+++ ENTRIES SHOWN +++
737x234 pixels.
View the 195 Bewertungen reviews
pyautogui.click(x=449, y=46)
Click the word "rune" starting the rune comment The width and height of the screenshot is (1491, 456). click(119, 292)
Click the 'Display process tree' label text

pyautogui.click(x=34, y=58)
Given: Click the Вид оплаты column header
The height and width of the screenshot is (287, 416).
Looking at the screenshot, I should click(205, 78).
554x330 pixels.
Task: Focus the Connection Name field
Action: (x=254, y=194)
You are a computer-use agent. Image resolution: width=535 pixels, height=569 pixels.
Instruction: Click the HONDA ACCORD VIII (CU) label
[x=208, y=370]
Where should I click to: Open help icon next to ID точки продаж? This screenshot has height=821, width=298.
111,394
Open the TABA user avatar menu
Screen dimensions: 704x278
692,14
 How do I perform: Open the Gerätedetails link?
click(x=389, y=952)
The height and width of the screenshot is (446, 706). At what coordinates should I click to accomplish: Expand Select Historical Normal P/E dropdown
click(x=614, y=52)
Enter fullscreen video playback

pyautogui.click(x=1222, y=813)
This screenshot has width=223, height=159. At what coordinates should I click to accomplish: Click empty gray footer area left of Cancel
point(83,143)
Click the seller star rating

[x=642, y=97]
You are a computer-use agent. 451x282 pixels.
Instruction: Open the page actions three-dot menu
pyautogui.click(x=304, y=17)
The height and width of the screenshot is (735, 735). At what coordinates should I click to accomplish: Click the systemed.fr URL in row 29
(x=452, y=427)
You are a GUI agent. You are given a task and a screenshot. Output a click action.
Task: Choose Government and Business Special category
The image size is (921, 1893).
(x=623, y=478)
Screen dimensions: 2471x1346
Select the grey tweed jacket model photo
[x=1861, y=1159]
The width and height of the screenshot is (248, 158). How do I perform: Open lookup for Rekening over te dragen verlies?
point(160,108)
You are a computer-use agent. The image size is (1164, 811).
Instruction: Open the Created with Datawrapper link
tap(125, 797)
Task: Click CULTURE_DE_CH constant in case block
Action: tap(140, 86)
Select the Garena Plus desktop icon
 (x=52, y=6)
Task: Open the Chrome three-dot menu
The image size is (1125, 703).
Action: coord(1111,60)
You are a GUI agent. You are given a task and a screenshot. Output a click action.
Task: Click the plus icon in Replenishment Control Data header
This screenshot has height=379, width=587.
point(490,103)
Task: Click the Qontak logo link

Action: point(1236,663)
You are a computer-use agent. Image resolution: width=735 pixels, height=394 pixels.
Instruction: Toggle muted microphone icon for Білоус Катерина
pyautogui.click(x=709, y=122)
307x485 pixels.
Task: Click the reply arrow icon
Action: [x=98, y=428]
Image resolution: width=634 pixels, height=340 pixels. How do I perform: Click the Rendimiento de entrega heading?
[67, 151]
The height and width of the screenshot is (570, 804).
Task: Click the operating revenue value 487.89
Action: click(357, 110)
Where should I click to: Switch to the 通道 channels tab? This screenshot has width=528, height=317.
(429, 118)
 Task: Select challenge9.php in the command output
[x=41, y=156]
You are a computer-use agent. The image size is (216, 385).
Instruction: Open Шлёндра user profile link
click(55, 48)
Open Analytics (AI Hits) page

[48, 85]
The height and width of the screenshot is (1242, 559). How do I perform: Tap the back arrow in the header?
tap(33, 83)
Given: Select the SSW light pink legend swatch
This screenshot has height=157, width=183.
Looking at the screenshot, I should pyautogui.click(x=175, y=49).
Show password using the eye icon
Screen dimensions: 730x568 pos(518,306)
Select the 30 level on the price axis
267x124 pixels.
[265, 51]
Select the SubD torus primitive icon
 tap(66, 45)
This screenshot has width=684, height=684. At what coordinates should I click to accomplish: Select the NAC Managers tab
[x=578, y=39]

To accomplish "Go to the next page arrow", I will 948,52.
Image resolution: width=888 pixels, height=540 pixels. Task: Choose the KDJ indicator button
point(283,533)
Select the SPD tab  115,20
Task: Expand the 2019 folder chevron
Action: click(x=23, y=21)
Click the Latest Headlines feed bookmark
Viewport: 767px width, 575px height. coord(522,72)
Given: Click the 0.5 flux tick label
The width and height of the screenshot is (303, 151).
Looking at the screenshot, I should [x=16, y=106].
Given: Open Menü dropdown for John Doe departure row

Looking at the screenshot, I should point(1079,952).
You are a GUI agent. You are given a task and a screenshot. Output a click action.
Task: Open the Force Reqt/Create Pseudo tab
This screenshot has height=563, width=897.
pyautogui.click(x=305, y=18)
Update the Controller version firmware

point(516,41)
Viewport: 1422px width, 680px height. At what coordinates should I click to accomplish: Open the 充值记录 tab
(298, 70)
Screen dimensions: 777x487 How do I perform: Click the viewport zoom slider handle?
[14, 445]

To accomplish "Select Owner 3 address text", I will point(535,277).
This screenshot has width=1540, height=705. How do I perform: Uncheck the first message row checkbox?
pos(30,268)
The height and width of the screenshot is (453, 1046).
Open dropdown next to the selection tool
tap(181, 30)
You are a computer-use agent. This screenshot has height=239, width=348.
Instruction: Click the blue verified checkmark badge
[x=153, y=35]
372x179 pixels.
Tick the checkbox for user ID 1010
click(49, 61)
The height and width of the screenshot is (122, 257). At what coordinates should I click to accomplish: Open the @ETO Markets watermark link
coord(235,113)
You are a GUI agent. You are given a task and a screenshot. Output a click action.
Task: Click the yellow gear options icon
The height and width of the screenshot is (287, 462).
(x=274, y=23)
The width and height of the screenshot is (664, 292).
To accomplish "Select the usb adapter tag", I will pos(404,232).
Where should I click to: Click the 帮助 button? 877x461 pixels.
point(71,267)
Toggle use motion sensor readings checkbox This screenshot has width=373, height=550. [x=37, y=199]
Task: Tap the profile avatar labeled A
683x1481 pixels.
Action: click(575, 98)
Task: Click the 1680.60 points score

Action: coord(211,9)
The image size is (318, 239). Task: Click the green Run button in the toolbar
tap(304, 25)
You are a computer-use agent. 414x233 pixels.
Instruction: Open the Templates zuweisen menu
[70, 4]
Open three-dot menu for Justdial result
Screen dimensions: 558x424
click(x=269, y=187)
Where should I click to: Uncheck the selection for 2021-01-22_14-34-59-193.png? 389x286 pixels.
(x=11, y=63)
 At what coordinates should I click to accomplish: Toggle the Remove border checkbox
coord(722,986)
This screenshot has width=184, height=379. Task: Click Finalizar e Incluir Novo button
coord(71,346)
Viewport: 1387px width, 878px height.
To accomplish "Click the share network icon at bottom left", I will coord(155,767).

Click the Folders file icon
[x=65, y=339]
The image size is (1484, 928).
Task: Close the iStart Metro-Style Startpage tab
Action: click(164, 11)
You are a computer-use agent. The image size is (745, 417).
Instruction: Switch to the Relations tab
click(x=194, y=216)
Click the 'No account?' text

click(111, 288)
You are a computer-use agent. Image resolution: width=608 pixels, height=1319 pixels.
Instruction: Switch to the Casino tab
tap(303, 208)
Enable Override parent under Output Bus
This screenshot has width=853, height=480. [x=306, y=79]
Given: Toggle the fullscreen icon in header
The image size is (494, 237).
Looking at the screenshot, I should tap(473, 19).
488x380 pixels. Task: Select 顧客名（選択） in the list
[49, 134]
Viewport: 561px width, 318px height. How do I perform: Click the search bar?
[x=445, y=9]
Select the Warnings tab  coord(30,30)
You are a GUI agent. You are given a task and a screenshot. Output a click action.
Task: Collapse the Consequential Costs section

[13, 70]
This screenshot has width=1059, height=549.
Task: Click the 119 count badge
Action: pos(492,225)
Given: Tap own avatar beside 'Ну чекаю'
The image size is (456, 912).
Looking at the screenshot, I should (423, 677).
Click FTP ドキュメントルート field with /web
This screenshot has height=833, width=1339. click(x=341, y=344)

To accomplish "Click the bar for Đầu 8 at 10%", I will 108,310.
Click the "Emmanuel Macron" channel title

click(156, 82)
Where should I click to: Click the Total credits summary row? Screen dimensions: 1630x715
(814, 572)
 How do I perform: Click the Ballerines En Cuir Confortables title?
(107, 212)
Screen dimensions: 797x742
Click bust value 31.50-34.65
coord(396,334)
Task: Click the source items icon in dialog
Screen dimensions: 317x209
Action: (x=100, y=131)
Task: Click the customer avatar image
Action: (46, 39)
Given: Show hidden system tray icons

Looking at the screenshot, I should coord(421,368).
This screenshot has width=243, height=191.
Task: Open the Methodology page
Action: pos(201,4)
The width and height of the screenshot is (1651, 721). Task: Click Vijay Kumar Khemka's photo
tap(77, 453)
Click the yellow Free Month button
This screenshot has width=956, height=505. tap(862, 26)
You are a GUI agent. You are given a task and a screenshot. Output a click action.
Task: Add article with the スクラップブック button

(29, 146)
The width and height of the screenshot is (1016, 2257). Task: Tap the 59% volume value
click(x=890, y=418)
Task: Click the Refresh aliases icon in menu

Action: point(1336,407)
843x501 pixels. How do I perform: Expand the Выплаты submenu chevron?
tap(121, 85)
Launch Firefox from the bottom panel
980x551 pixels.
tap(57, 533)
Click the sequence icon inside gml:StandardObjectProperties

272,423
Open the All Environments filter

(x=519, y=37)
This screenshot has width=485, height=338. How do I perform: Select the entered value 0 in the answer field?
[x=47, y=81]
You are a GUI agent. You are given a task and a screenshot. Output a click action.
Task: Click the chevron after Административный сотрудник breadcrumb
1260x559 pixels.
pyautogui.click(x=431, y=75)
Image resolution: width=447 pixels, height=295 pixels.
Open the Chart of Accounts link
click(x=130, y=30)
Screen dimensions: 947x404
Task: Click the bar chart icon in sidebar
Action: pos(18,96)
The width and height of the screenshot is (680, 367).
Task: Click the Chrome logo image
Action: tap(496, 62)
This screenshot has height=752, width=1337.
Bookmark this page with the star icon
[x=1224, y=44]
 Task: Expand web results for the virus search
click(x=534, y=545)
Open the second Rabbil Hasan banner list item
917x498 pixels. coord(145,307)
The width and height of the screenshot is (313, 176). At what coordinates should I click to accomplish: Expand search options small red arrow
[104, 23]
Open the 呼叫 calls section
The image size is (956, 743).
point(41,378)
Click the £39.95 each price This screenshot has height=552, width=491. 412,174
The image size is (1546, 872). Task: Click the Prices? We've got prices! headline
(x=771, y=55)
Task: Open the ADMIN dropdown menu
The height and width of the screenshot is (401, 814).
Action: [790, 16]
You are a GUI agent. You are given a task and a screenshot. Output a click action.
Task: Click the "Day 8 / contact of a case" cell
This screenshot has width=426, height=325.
+++
# TASK STATEMENT
Print the first line of the records above and each line after it, exactly, through the line with "You are a computer-use agent. 451x282 pixels.".

# ANSWER TO THIS PROBLEM
737x234 pixels.
View the 195 Bewertungen reviews
pyautogui.click(x=449, y=46)
Click the word "rune" starting the rune comment The width and height of the screenshot is (1491, 456). click(119, 292)
Click the 'Display process tree' label text

pyautogui.click(x=34, y=58)
Given: Click the Вид оплаты column header
The height and width of the screenshot is (287, 416).
Looking at the screenshot, I should click(205, 78).
554x330 pixels.
Task: Focus the Connection Name field
Action: (x=254, y=194)
You are a computer-use agent. Image resolution: width=535 pixels, height=569 pixels.
Instruction: Click the HONDA ACCORD VIII (CU) label
[x=208, y=370]
Where should I click to: Open help icon next to ID точки продаж? This screenshot has height=821, width=298.
111,394
Open the TABA user avatar menu
Screen dimensions: 704x278
692,14
 How do I perform: Open the Gerätedetails link?
click(x=389, y=952)
The height and width of the screenshot is (446, 706). At what coordinates should I click to accomplish: Expand Select Historical Normal P/E dropdown
click(x=614, y=52)
Enter fullscreen video playback

pyautogui.click(x=1222, y=813)
This screenshot has width=223, height=159. At what coordinates should I click to accomplish: Click empty gray footer area left of Cancel
point(83,143)
Click the seller star rating

[x=642, y=97]
You are a computer-use agent. 451x282 pixels.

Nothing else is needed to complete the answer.